É verdade: Deus não é surdo. Por isso não precisa gritar tanto. O barulho não lhe interessa. O que serve para os nossos pedidos serem atendidos é outra qualidade: a insistência. Deus, no dizer de Jesus, tem muita paciência, não se incomoda, nem se enjoa com as nossas palavras repetidas. “Para quem bate, se abrirá” ensinou Jesus. A perseverança no pedido, parece uma condição necessária para sermos atendidos.

Isso revela, ao menos, duas vertentes da questão. A primeira é o valor que o nosso pedido tem para nós. Queremos alcançar o objetivo e pedimos ajuda a Deus. Insistimos, porque acreditamos que Ele, o Senhor, pode nos ajudar. É um sinal de fé e de confiança.

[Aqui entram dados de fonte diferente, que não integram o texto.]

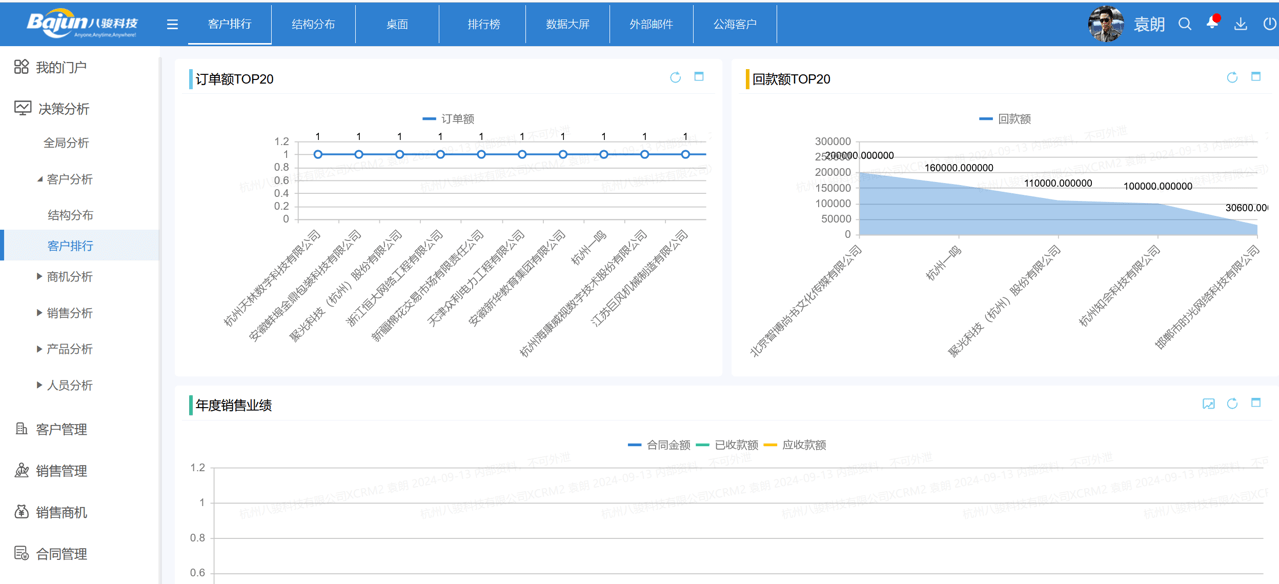
Task: Open the notification bell icon
Action: click(1212, 23)
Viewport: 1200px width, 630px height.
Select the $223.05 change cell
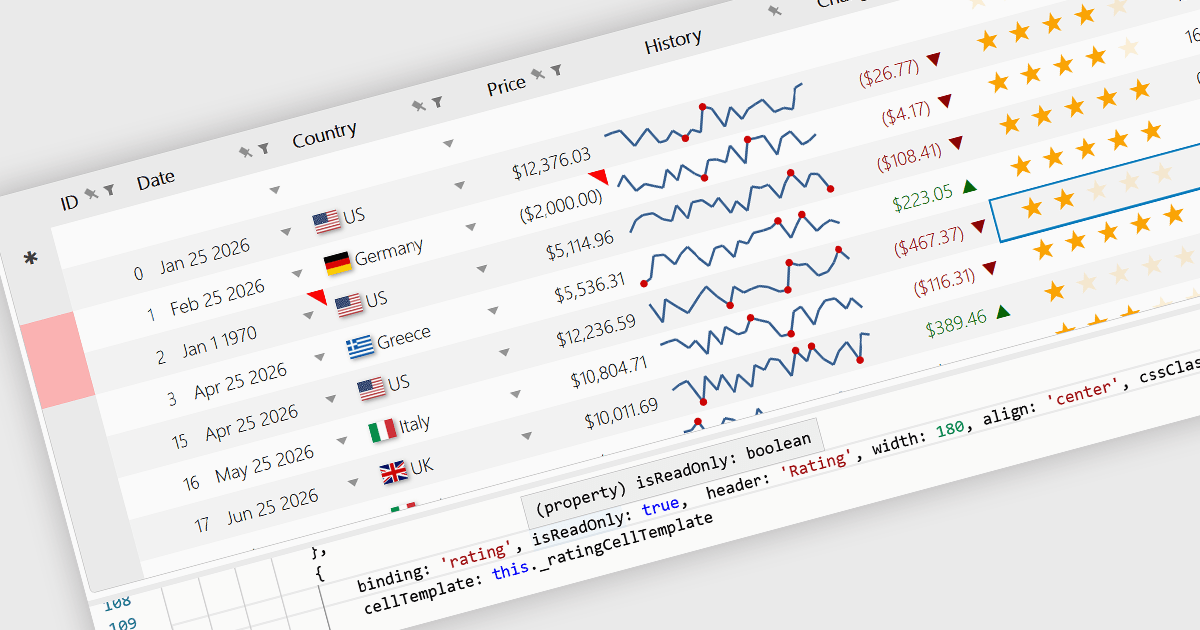(922, 197)
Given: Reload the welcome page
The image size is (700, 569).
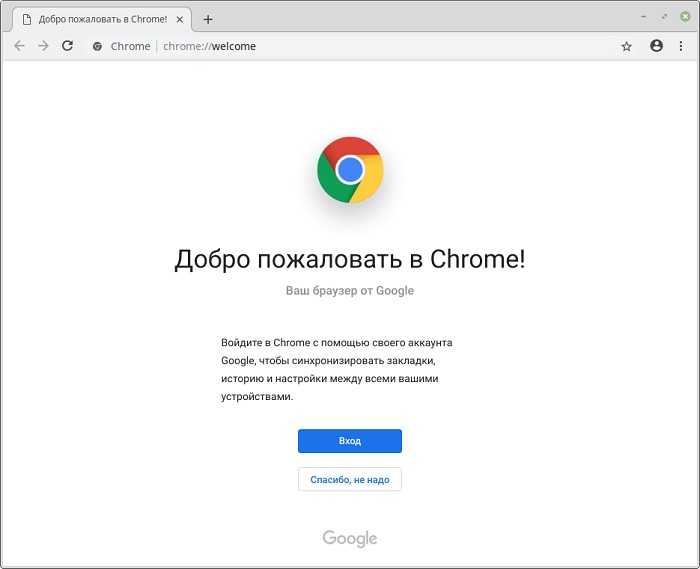Looking at the screenshot, I should tap(67, 46).
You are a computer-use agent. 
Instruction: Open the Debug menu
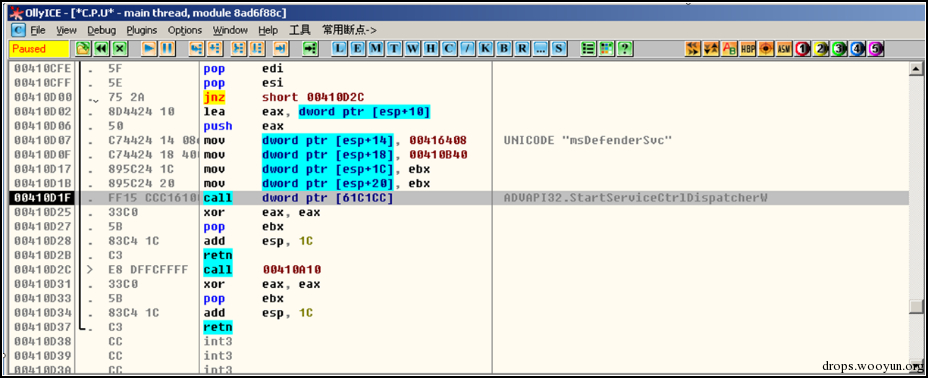102,30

Mas nós insistimos também porque acreditamos que o que estamos pedindo é importante, ao menos para nós, a nossa família e os nossos amigos. Não podemos desistir. Quem renuncia à insistência, manifesta que tem pouca fé e que dá pouco valor ao que está pedindo. A pessoa cansa e, diríamos nós, parte para outra. Já vai pedir para outros, de outra forma; vai pedir para alguém que, aparentemente e ilusoriamente, seja menos indiferente e insensível. Aí está o nosso erro. Jesus quer nos ensinar não só a pedir com perseverança mas, também, com paciência, como Deus Pai, sem cansar, sem desistir.

Precisamos também escolher o que pedir. Jesus diz que o Pai bondoso está pronto a nos dar nada menos que o Divino Espírito Santo, se o pedirmos convencidos e com insistência. Com o Espírito agindo em nossa vida, esta se transforma. Nós mudamos profundamente e seriamente. O Espírito vem com os seus dons e o dom mais importante dEle é o amor. Mas nós pedimos um monte de coisas, pedimos vantagens, privilégios, soluções fáceis para a nossa preguiça. Poucos pedem o amor, a paz, o bem para todos, a honestidade em suas vidas. Parece que nem acreditamos no Espírito Santo, porque não o pedimos continuamente.

Também, está claro: se não o pedimos com insistência é porque aquilo não vale tanto assim para nós. Precisamos refletir sobre o que pedimos com tanto afinco e o que deixamos de pedir.

Ainda bem que Deus é generoso, nunca dá algo de ruim aos que lhe pedem algo de bom. Jesus brinca: até os pais humanos, que não são sempre tão bons assim, não dão nem cobras e nem escorpiões aos filhos que lhes pedem peixes e ovos para comer, imaginem o Pai do céu. Ele quer dar mesmo o Espírito Santo, só que nós pedimos dinheiro, saúde, sorte, marido, mulher, emprego. O Espírito Santo, nem pedimos e nem insistimos, que pena. Assim falta o fogo do Espírito e falta o resto.